API Gateway cluster setup with the above-mentioned tuning can serve up to 200 TPS. To serve more TPS, you can scale up the API Gateway node.  Monitor the threads usage and memory utilization for scaling criteria

Steps to scale up

  1. Scaling up an API Gateway would mean adding a new API Gateway node to an existing cluster. Refer to the Clustering API Gateway section in API Gateway documentation for the details.
  2. If the API Gateway node is configured properly for the cluster, you can add the new node to the load balancer or add the IP of the new node to DNS server if the LB is configured to use DNS load balancing. Setting "portClusteringEnabled" to true in all nodes helps this node to inherit the port settings and can start serving the requests immediately.
  3. In a paired deployment setup, if a new node is getting added to DMZ, connections must be established explicitly from all nodes in the green zone to DMZ. One could use the API Gateway REST API to automate these port settings. Then the new node can be added to LB as said above.

Steps to scale down

  1. Put the node in "Quiesce" mode. This will start rejecting the requests and LB routs the request to other healthy nodes. Allow some cooling period for in-flight transactions to complete. Bring the instance down and remove the same from LB.
  2. Scaling down is not straightforward for Paired Gateway because of P2P communication.
    1. To scale down the DMZ nodes, remove them from LB.
    2. To scale down the green-zone nodes in paired gateway setup, disable the internal ports using REST API. Bring the instance down. In-flight transactions would fail as the communication channel is closed.

Data Separation

Separation of core data and analytics data is recommended for customers managing large transactions volume.

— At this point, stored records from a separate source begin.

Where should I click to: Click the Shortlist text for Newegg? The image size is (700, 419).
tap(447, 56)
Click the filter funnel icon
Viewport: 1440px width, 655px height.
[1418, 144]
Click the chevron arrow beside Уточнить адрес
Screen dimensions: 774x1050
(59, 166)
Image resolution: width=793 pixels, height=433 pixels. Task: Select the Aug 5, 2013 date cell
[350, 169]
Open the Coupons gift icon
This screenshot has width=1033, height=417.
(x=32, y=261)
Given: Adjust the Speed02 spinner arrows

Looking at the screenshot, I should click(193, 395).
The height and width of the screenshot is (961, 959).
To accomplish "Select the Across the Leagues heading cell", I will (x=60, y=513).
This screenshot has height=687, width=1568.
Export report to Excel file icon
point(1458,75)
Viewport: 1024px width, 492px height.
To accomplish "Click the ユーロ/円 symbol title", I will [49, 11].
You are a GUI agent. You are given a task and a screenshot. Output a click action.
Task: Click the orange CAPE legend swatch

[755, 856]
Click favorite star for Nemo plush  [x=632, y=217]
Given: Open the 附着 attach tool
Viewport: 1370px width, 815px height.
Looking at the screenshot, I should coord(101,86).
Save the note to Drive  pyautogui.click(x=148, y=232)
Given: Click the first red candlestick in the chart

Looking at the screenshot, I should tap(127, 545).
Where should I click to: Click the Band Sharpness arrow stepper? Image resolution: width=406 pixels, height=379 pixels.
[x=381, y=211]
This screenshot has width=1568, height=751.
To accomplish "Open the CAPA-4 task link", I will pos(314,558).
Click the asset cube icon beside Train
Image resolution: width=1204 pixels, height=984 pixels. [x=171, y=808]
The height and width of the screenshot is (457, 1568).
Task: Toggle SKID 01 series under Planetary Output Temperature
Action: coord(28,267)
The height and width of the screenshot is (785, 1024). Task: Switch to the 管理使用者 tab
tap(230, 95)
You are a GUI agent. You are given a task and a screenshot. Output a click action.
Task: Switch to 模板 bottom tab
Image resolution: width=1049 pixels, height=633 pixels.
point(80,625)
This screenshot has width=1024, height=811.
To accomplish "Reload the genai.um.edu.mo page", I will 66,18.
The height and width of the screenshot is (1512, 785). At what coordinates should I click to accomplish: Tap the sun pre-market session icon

Customers can use the external Elasticsearch destination feature to store all the events to separate Elasticsearch instances. This way users can separate runtime events and API Gateway core data. API Gateway core data generally will be in very less size when compared to events. Taking backup of core data will be easy and restoring the core data alone will be fast and easier to manage.